What do you all think? Are you prepared to welcome children into your homes? Are you more dog-proof than child-proof? Or am I the only clueless one out there?
5 thoughts on “Is Your House Child-proofed or Dog-proofed?”
We had quite a hairy ride with a particularly difficult rescue dog. My heart bled when she had to be rehomed despite our absolute best efforts. It got me to a place where I sadly concluded adoption wasn’t for us.
I totally understand. We adopted one dog for just a few weeks and she was so wild we had to give her back. We still have tooth marks on the furniture from her. Dog parenting is not easy.
I was thinking of this today as I was cleaning our 120 year old farmhouse. Our home is filled with breakable antiques and large wooden furniture that would not at all be safe for children to be around. I often tell my husband that our large home is too quiet, and I frequently turn on mindless TV comedies to fill the house with some noise. I often say that we are robbing this home of what it was built for. A family. We have several bedrooms that are closed off during the cold months. We have offices, a guest room (that is never used), and we even have a dog room. Just for our two large dogs. Completely decorated and safe with a padded floor and a TV to keep them safely occupied while we are at work. Our home is absolutely dog proofed , with high countertops and a security system to notify us if a door has been left open (for fear of one of them getting out). Our lives primarily revolve around our hyper hunting dogs and we always ensure that our home is safe for them. However we would be completely lost if small children came into our home. I have noticed as time has gone on that we don’t have any friends with children. A co-worker of ours told me recently that he and his wife would not come over for dinner as he would be afraid to bring his children into our home due to the lack of child-proofing. He also stated that his wife and I would have nothing in common, as I am too “selfish” to have children. If only he knew that I would trade the large perfectly clean and organized home for sticky fingerprints and toys on the floor anyway. I had another co-worker who once saw a picture of one of our refinished rooms and asked “where is all of the stuff?” As in she wanted to know where the bins of toys and disorganized child clutter was. She then quickly corrected herself to say “oh never mind. It’s just the two of you.” This is a very good point that while our dogs are not our children they sure make life more bearable in the absence of children running through our house. It is funny though that we put so much effort into dog-proofing our home, however we would be lost if children came in. Great topic. I hope you are well.
Aha, there are other people like me with dog houses instead of “family” houses. How rude of that co-worker! Folks don’t understand that we’d trade it all in a heartbeat. I am feeling much better, thank you.

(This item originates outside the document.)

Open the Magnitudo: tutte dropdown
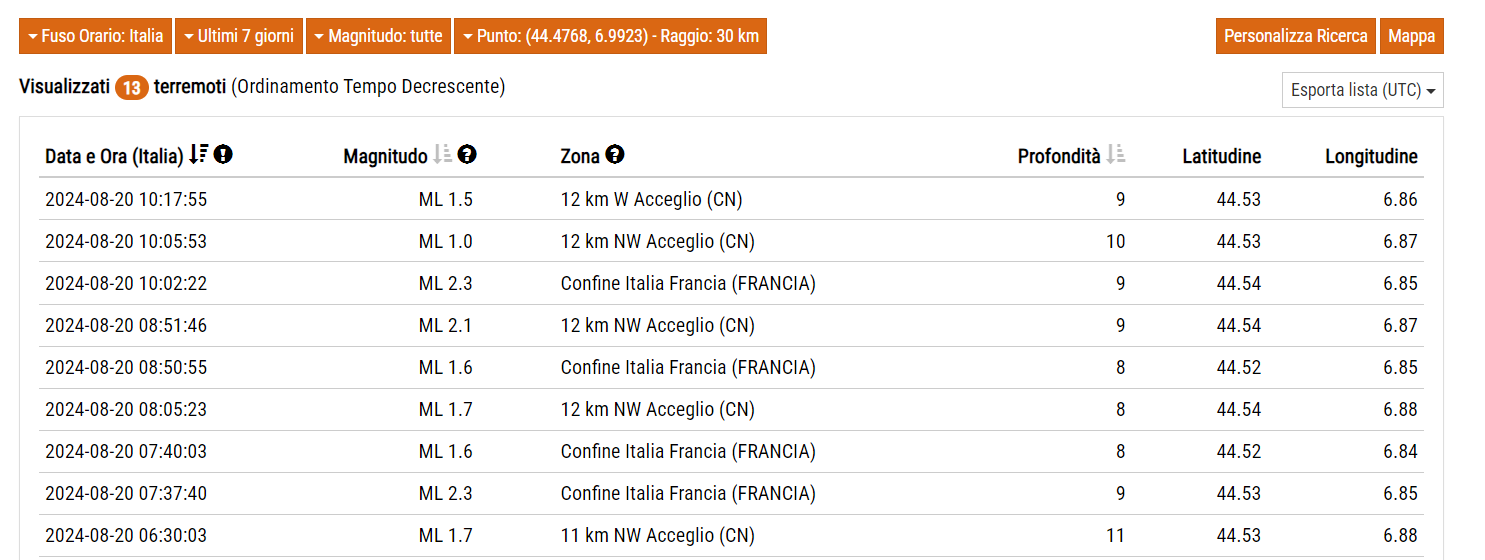click(378, 36)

I used to have a box of matches in my coffee table, for use when lighting mood candles! I found a friend’s toddler playing with them once – that was a close call. I moved them to a drawer – equally at toddler-level, but out of sight!
My house is nothing-proofed. Let the dog/child owner entering my house beware! lol More than anything, we are semi-earthquake-proofed. We have more earthquakes than children or dogs in our house!